Item coordinate data
══════════════════════════════
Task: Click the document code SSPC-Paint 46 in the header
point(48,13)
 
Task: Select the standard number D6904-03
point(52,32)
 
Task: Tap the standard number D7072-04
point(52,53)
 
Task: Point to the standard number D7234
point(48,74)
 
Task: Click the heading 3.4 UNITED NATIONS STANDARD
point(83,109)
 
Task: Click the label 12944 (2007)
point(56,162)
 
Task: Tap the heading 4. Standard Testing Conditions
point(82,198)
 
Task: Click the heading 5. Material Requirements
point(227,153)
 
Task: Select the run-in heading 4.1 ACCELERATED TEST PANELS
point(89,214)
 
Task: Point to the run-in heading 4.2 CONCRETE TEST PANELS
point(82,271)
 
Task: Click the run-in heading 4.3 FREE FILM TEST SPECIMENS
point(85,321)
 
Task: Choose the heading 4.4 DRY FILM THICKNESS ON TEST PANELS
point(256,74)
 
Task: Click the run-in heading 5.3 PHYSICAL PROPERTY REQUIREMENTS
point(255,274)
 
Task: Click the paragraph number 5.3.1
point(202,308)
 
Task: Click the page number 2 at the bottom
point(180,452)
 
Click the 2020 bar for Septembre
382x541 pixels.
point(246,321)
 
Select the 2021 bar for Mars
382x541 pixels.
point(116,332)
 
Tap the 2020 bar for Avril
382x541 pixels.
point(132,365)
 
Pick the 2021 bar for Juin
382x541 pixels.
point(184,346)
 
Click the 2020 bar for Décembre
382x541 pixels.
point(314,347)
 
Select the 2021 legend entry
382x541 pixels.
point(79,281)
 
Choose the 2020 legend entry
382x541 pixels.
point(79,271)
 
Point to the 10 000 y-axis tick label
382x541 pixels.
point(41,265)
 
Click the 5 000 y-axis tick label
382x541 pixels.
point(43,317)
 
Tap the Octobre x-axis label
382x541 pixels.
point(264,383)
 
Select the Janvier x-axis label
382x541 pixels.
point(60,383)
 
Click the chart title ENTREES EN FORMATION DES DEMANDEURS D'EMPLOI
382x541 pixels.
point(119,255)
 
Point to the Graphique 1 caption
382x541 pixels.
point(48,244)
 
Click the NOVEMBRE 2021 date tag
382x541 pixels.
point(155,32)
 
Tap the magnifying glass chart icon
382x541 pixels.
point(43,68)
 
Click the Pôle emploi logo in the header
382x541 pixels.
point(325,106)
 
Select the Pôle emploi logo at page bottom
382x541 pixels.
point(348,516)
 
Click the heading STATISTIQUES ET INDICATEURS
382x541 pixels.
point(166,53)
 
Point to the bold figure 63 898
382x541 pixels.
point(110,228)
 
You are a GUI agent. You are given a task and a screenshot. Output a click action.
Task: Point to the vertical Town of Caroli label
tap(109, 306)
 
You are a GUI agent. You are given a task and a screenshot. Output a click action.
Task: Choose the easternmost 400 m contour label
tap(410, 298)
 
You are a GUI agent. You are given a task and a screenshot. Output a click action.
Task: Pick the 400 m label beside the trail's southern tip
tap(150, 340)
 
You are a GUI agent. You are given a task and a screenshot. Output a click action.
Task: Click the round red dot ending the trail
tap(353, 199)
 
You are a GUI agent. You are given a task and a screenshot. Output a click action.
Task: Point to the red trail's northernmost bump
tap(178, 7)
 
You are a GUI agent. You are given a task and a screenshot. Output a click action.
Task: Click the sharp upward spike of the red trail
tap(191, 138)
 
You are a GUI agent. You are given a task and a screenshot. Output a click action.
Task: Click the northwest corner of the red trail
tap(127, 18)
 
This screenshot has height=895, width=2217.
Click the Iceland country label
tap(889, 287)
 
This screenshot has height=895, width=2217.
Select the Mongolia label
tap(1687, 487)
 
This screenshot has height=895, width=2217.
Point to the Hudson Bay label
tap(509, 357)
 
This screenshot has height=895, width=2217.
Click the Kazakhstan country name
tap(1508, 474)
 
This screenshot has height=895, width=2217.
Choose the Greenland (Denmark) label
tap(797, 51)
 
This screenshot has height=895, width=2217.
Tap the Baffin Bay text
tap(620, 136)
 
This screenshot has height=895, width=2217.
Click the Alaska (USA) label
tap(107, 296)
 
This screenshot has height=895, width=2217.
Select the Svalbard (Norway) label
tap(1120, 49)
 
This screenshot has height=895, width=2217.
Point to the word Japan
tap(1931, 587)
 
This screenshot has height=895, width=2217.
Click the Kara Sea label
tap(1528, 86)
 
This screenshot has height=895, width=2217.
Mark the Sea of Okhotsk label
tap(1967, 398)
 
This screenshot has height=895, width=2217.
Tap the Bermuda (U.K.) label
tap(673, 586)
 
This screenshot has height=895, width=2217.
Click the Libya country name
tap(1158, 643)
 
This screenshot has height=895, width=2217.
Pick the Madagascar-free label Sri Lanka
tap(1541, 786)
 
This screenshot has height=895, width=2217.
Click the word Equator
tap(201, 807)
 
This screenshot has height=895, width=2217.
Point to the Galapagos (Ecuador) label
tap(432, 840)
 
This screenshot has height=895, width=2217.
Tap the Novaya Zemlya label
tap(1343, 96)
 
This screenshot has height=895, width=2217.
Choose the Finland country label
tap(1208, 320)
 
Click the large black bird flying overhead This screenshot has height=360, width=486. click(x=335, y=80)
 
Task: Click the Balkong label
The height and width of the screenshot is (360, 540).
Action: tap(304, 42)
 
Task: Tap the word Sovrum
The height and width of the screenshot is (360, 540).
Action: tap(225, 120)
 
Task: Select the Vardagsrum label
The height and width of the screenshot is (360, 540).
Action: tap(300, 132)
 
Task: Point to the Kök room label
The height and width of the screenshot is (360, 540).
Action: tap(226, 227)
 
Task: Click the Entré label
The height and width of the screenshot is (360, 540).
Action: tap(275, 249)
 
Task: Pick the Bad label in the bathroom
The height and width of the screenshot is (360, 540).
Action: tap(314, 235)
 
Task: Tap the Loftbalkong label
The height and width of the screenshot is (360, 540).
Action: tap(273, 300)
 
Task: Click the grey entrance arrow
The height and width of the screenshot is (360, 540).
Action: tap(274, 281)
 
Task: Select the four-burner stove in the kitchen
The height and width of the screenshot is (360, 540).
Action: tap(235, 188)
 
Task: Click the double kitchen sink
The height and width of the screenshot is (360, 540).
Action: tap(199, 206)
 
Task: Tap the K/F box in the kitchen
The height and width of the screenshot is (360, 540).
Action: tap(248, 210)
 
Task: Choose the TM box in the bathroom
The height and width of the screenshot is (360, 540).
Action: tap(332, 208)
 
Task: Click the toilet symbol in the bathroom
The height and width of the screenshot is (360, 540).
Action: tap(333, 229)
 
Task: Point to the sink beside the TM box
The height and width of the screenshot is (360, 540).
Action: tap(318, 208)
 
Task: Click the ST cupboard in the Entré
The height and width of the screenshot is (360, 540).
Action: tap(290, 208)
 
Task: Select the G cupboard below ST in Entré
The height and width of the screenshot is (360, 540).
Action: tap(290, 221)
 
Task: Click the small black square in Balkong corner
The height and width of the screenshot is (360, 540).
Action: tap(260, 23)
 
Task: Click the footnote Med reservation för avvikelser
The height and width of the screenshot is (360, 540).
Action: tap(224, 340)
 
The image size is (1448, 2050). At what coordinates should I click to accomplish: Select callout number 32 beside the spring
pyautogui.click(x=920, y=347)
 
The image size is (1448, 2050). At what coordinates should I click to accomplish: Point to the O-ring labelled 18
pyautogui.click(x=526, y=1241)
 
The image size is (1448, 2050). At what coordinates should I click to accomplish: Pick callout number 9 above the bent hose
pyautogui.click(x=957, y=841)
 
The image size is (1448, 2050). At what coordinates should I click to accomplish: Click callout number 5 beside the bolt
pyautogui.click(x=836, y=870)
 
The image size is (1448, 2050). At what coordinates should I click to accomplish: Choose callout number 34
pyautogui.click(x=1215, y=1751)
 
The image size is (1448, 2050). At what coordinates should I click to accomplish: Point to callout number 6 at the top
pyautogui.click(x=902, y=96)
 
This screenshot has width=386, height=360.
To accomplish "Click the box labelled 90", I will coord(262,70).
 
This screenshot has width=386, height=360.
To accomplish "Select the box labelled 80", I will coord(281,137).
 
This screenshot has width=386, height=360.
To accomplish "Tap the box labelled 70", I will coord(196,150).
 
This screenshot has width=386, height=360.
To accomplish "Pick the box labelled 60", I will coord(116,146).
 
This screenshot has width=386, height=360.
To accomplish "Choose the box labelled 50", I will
══════════════════════════════
**Task instructions**
Pick out every line of the data above that contains the string "size". Copy each of those lines in full.

**Response to the task**
The image size is (1448, 2050). At what coordinates should I click to accomplish: Select callout number 32 beside the spring
The image size is (1448, 2050). At what coordinates should I click to accomplish: Point to the O-ring labelled 18
The image size is (1448, 2050). At what coordinates should I click to accomplish: Pick callout number 9 above the bent hose
The image size is (1448, 2050). At what coordinates should I click to accomplish: Click callout number 5 beside the bolt
The image size is (1448, 2050). At what coordinates should I click to accomplish: Choose callout number 34
The image size is (1448, 2050). At what coordinates should I click to accomplish: Point to callout number 6 at the top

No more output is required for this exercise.